Elevée à l’échelle du corps humain, cette allée de cuivre produit des harmoniques suivant le déplacement du corps dans l’espace. Le son se propage comme un écho à travers cet instrument de musique suspendu, qui vibre au contact des pas et du corps.

C’est probablement le terme de dispositifs qui convient le mieux pour désigner les pièces conçues et réalisées par Marion Galut avec une exigeante perfection artisanale et une élégante économie de moyens. Alors qu’en effet le bois, le verre, l’inox et le cuivre, jouent un r ôle discret mais fonctionnellement vital dans l’architecture et l’équipement technique des lieux de vie, ces mêmes matériaux, agencés par Marion Galut selon diverses configurations d’une grande simplicité géométrique, constituent l’essentiel de ce que ces dispositifs, sans fonction ou signification immédiatement perceptible, laissent voir au premier regard.

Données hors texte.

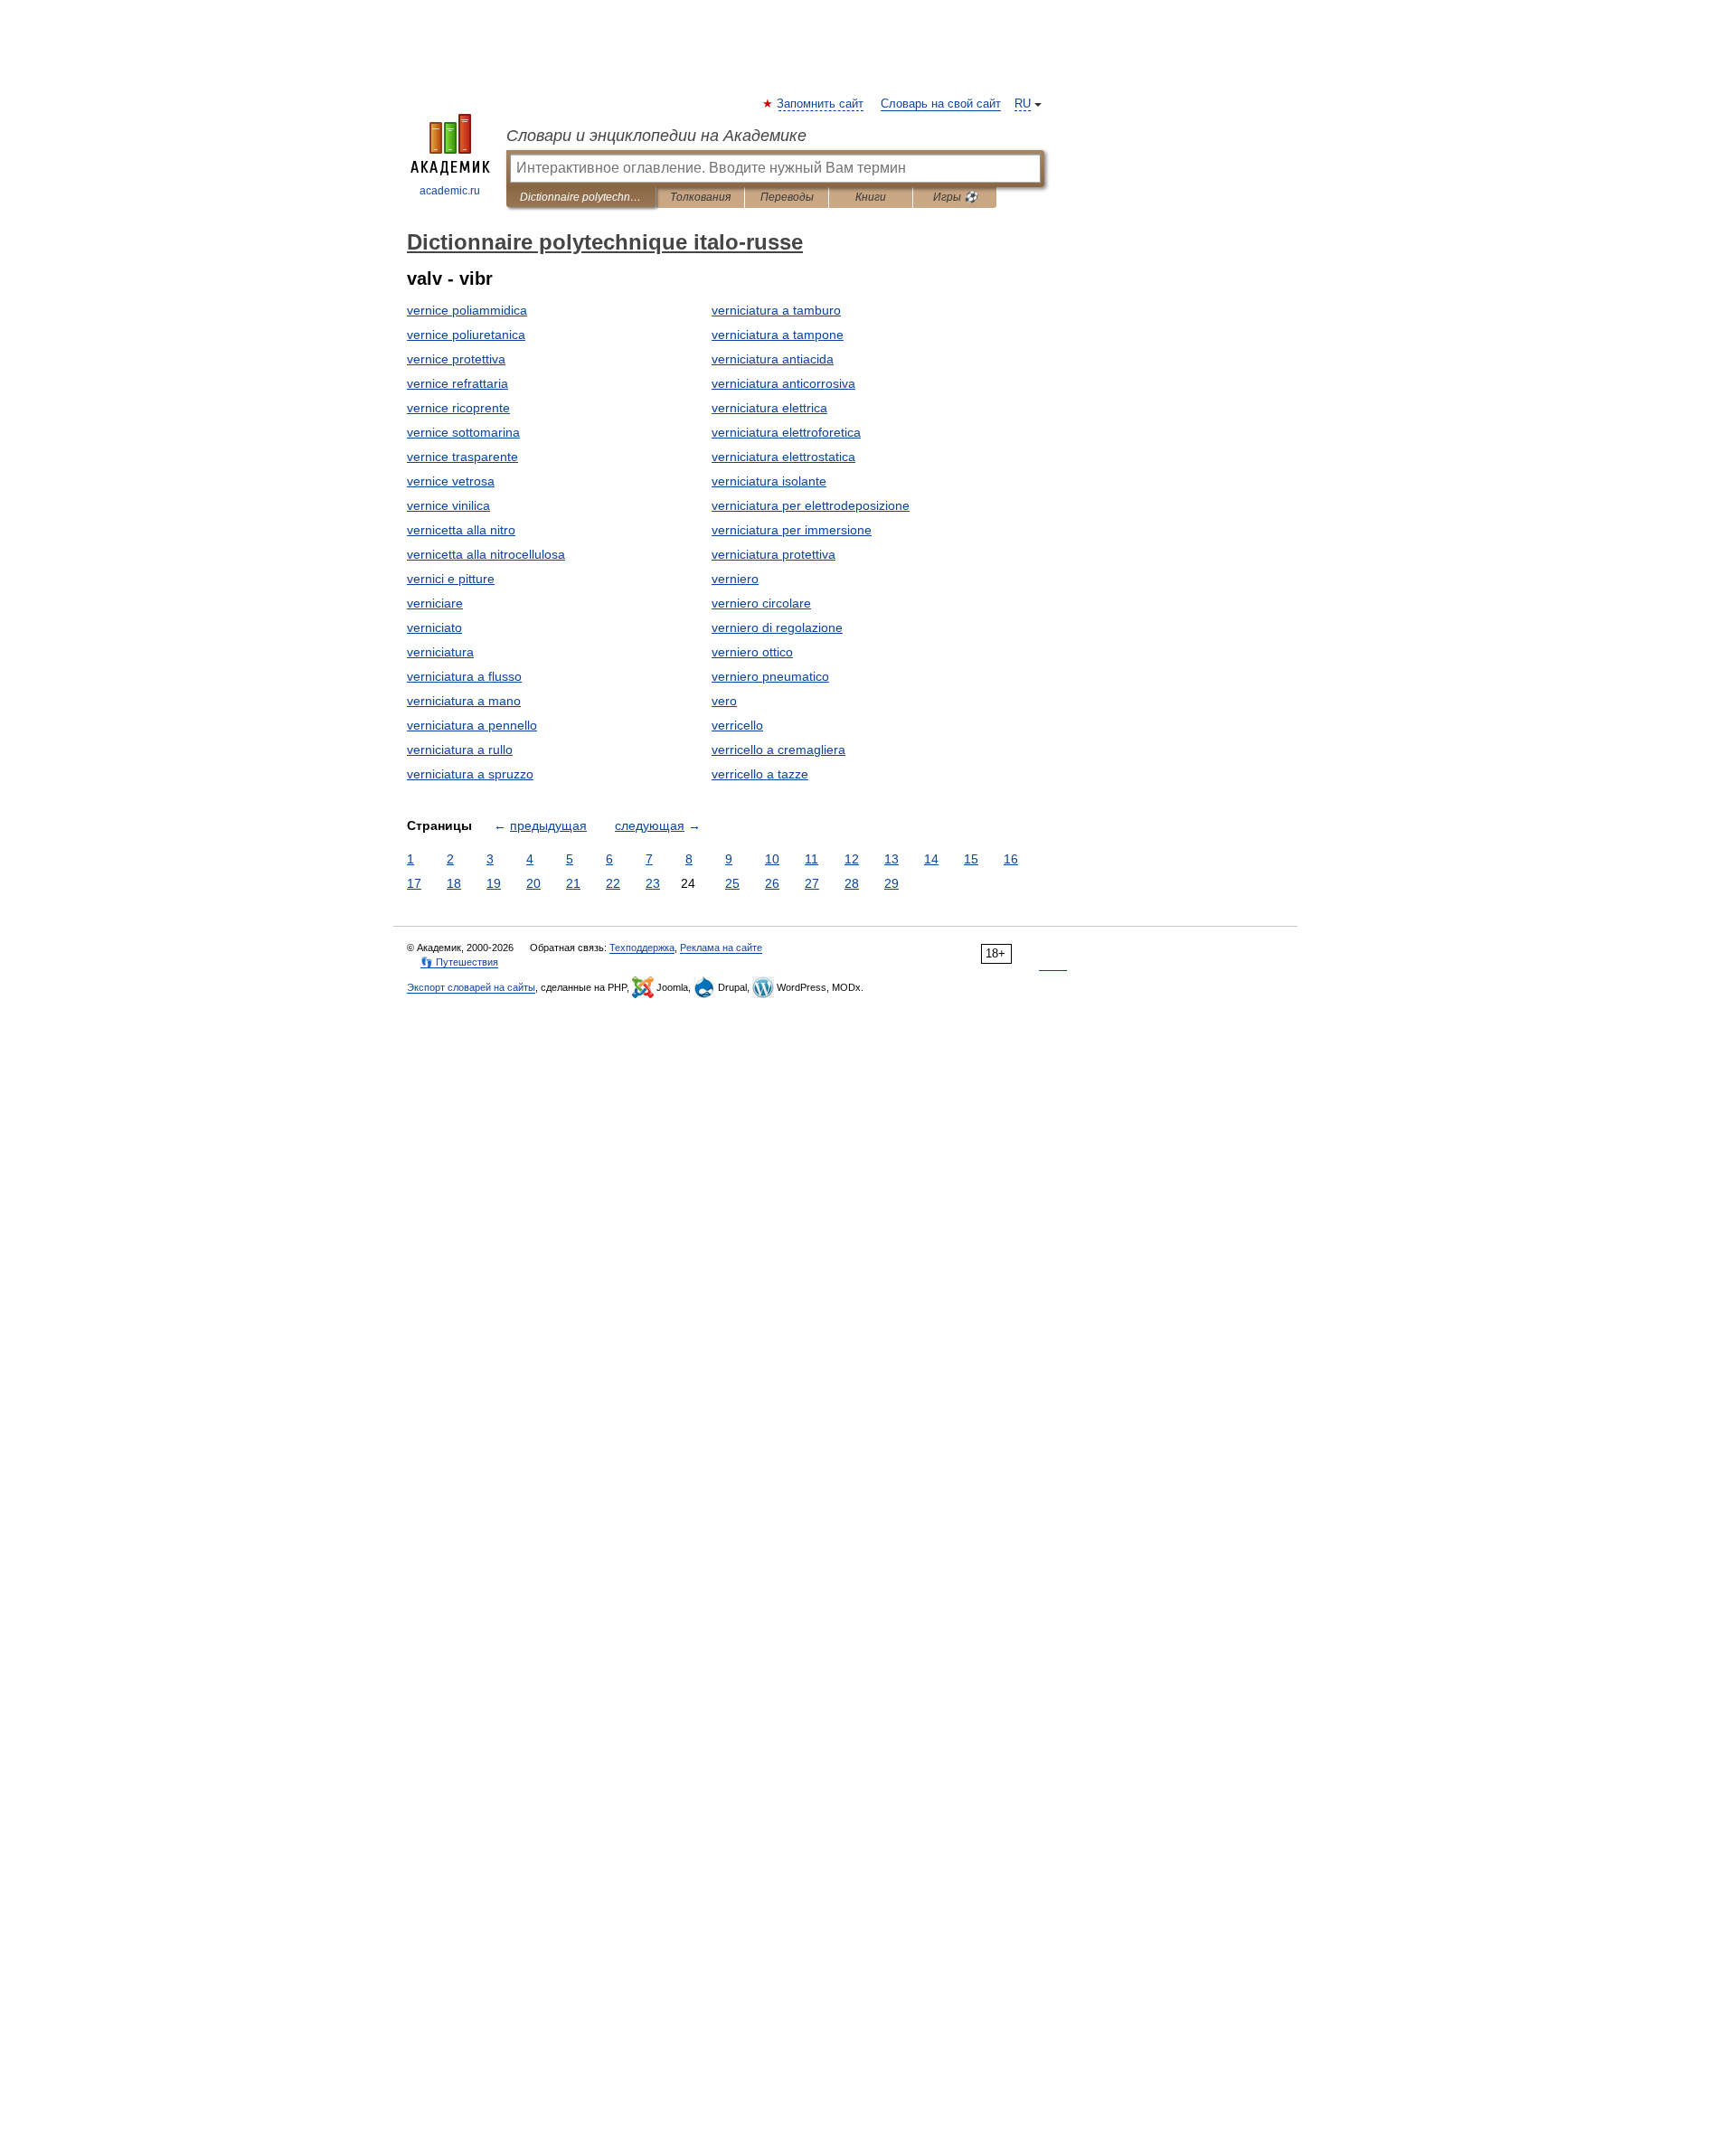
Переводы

Mais réuni – comme c’est le cas ici – dans un même lieu, cet ensemble de pièces, pour la plupart d’entre elles suspendues à une hauteur constante au dessus du sol, invite l’oeil, une fois qu’il a glissé le long de leurs surfaces lisses, à pénétrer dans les orifices qu’elles portent en leurs centres, à parcourir les cheminements qu’elles proposent aux pas du visiteur. Et c’est alors que celui-ci devient simultanément l’observateur et l’objet des expériences insolites mises en forme par ces dispositifs. A la différence de l’Op’Art qui animait ses surfaces en amplifiant par leur dessin la mobilité inconsciente de l’œil, le travail de Marion Galut – dans ses dimensions aussi bien visuelles que sonores – met en jeu plus profondément la division du corps sensible en deux yeux, en deux oreilles, les opérations de synthèse du cerveau et les modifications, les recompositions de l’univers sonore par le mouvement. Chaque œuvre est en effet un micro -espace donnant à éprouver avec une finesse inhabituelle les qualités, les potentialités visuelles ou sonores d’un métal, où la sensibilité se trouve soudainement accrue et où peuvent aussi avoir lieu entre plusieurs personnes des contacts entre deux regards dans une telle proximité qu’ils se libèrent du poids de toute intention pour ne plus partager que l’émerveillement d’une pure visibilité nue, sans corps, sans visage, sans autre objet qu’elle -même. Il semblerait d’ailleurs qu’une certaine tendance à la dématérialisation anime le travail de Marion Galut, depuis ses premières pièces qui sollicitaient une expérience ou un imaginaire tactile, jusqu’à ses oeuvres récentes où le visible se résorbe dans l’immat ériel du regard, et plus particulièrement celles, quelque peu « magiques », dans lesquelles elle articule le visible au sonore par le biais de systèmes plus complexes, mais toujours « activés » par des rapprochements du corps et du métal.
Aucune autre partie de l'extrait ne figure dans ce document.